Describing it as “an incredible opportunity” for the eight start-ups, CO.LAB’s Chief Executive Officer (CEO) Marcus Shaw (pictured left) called-out the two sponsors and two law firm partners – Miller & Martin and Chambliss, noting that launching the accelerator would not have been possible without their commitment.

Collectively, the four organizations are providing about two dozen of their employees to serve as mentors for the teams. The mentor who travelled the greatest distance was a Unum executive who came from Portland, ME.

As each of the mentors did a self-introduction, it was clear that this was not the first start-up experience for many of them. In fact, several cited their previous involvement either starting or being part of a new venture, and all seemed genuinely excited about helping the teams.

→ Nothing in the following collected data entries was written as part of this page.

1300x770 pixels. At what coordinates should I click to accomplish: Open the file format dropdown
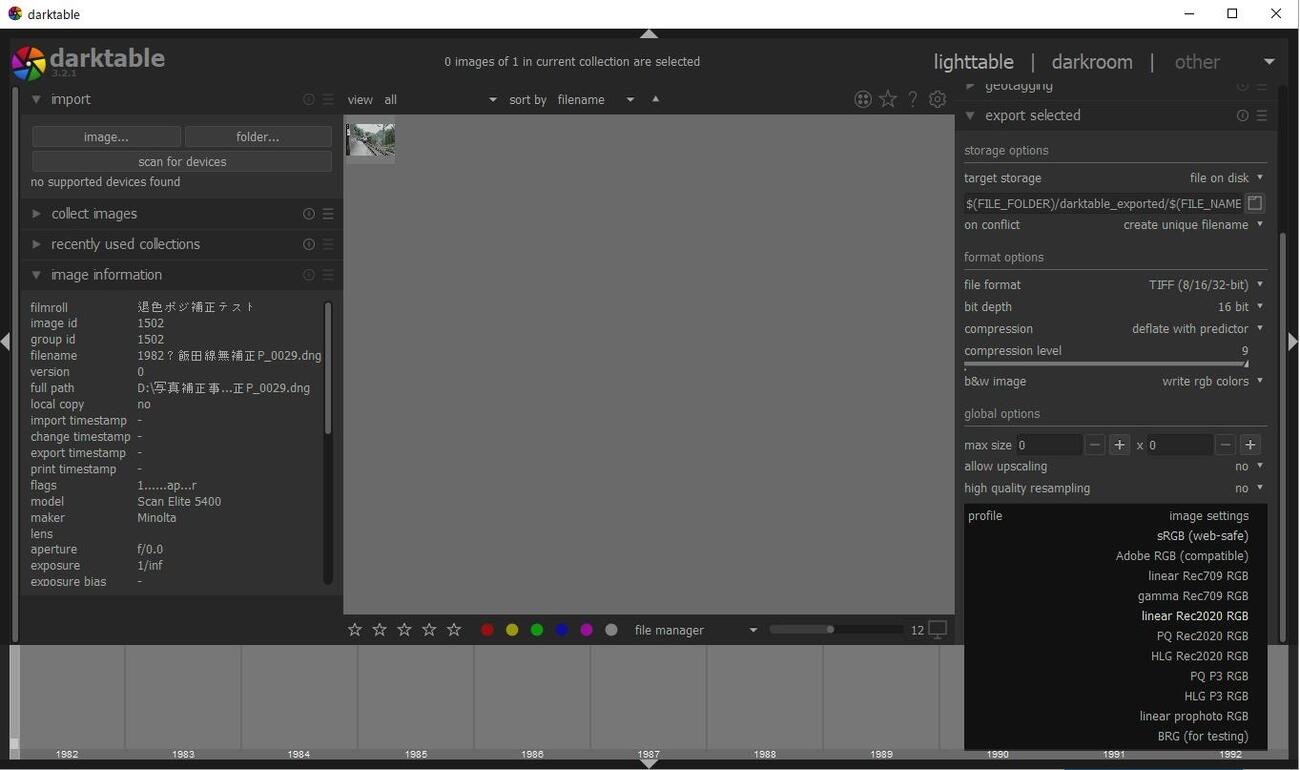[1205, 285]
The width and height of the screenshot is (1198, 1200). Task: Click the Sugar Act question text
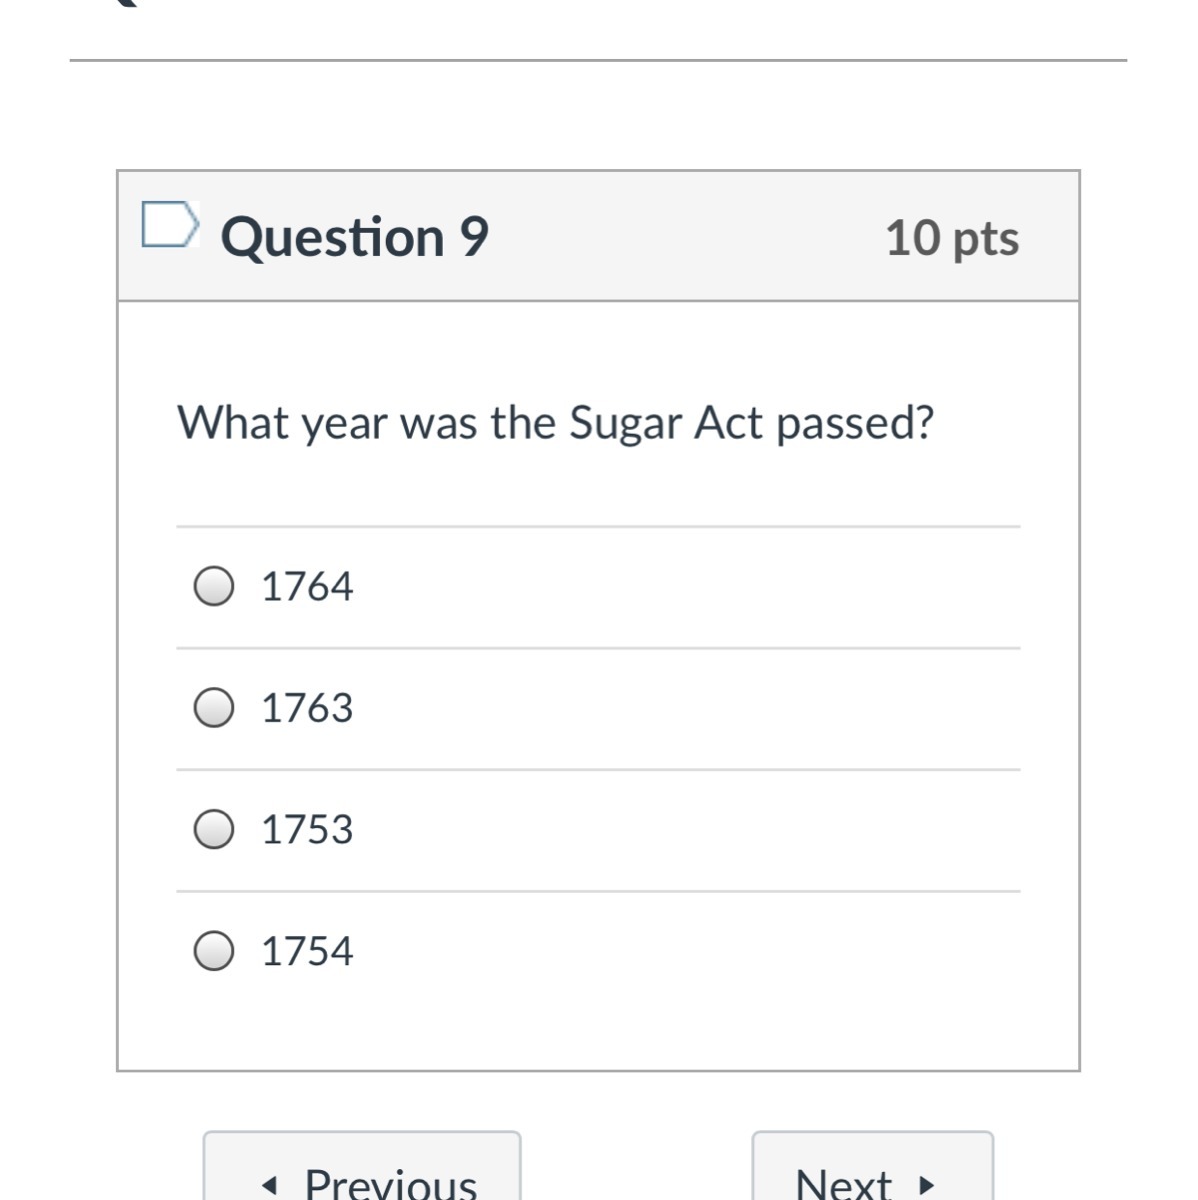pyautogui.click(x=555, y=422)
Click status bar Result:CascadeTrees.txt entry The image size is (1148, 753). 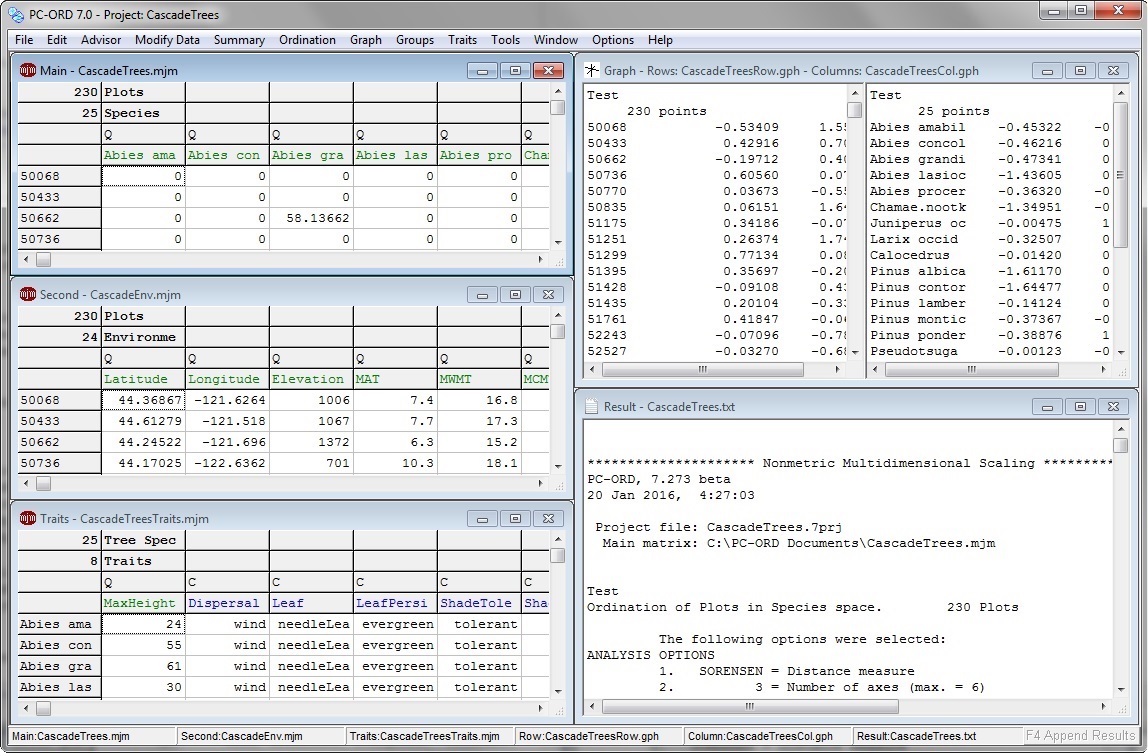click(916, 736)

“Our goal is to help you to increase your customers, your capital, and your capacity,” Shaw told the eight teams during his introductory comments before turning the program over to Jennifer Skjellum, CO.LAB’s Director of Programs. She will be coordinating the activities leading up to Demo Day on June 5.

The eight teams run the gamut from those just getting started to some that have been in business for eight years. There will be a “Meet the Companies Mixer” on April 17.

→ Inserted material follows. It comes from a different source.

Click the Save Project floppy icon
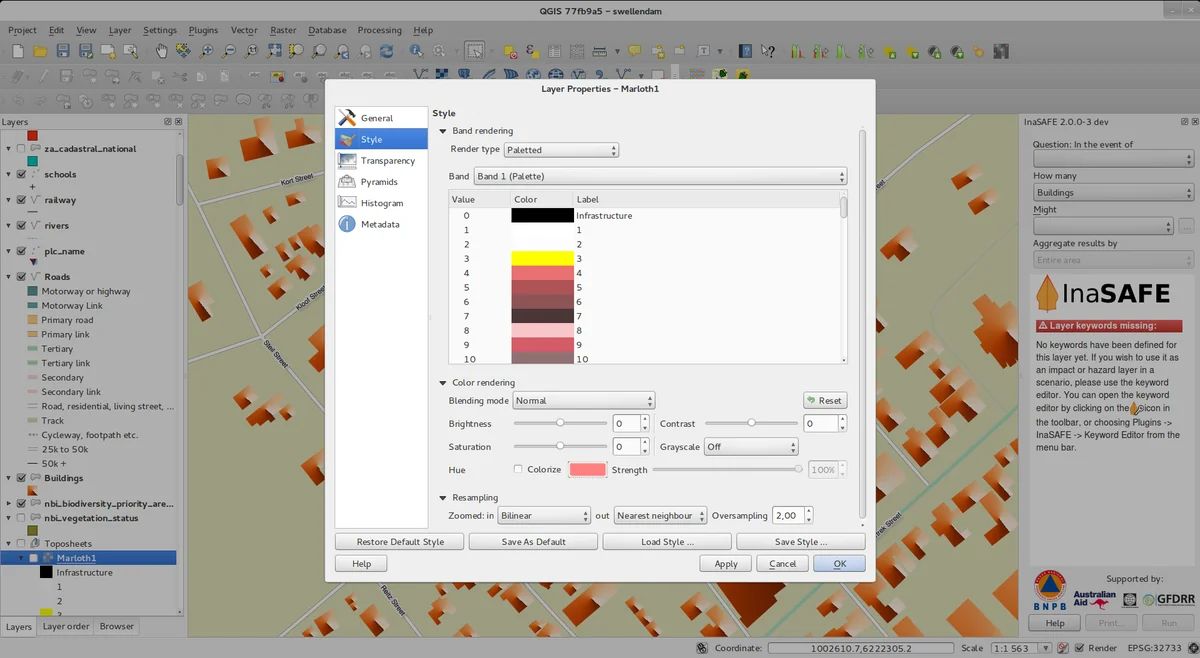 [62, 51]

The eight start-ups, in order that they introduced themselves yesterday, are:

  • Healing Innovations, a recent graduate of the Life Science Mentor Network, has developed the “Rise&Walk” device designed to provide gait training for patients who have experienced an injury or diagnosis that has led to paralysis or a walking impairment. Luke Benda, President and Co-Founder (pictured left with Skjellum), said there are only two solutions currently available, and the “Rise&Walk” device is less costly and more effective.
  • KelCor LLC, a company co-founded by Cory Allison of Chattanooga’s The JumpFund, is developing a single use tape dispensing system to reduce infection risk during surgery. She said the start-up is in the final stages of having its prototype developed.
  • PreTel is focused on reducing the number of newborns that end-up in the neonatal intensive care unit due to early labor and delivery. Marc Finch, Founder and CEO, said the company is based on understanding the physiology of the uterus and a wearable device with sensors that enable the monitoring of a woman to avoid unnecessary C-Sections and early labor.
  • Medical Search Technologies, co-founded by Jan Sevcik, has developed a natural language processing and information extraction technology for the healthcare industry that creates structured data from raw, unstructured text files. These are same types of text files found in electronic medical records, pathology reports, PubMed and many other medical data warehouses.
  • Canopy Innovations Inc. is a digital company that has developed a suite of products to enhance communications between Spanish speaking individuals and medical professionals. In business for about five years, the company has three products on the market.
  • VendRX is “reinventing the pharmacy delivery experience,” CEO Trent Jefferies said. Launched in 2011 and with five pilots currently underway, the company has three issued patents and a fourth application pending. Its stated goal is “dispensing at the point of convenience” to overcome the fact that, according to Jefferies, “one out of three patients is not getting their prescriptions for a variety of reasons.”
  • MedX Services that is using a device named Spencer to handle dispensing of prescriptions at senior living facilities. As described by Founder and CEO Ken Lowden (pictured right with Spencer), the multi-faceted device includes a medication calendar and smart reminder system that integrates with most mobile and smart devices in real-time to help keep patients on track with their medications. It also records missed doses, then works with the patient’s pharmacist to ensure that the patient and caregiver are informed and making the necessary adjustments.
  • Rhinogram was launched four years ago to address the preference of many patients to communicate with anyone, including their healthcare professionals, through texting rather than emails or portals. The start-up offers a HIPAA-compliant system.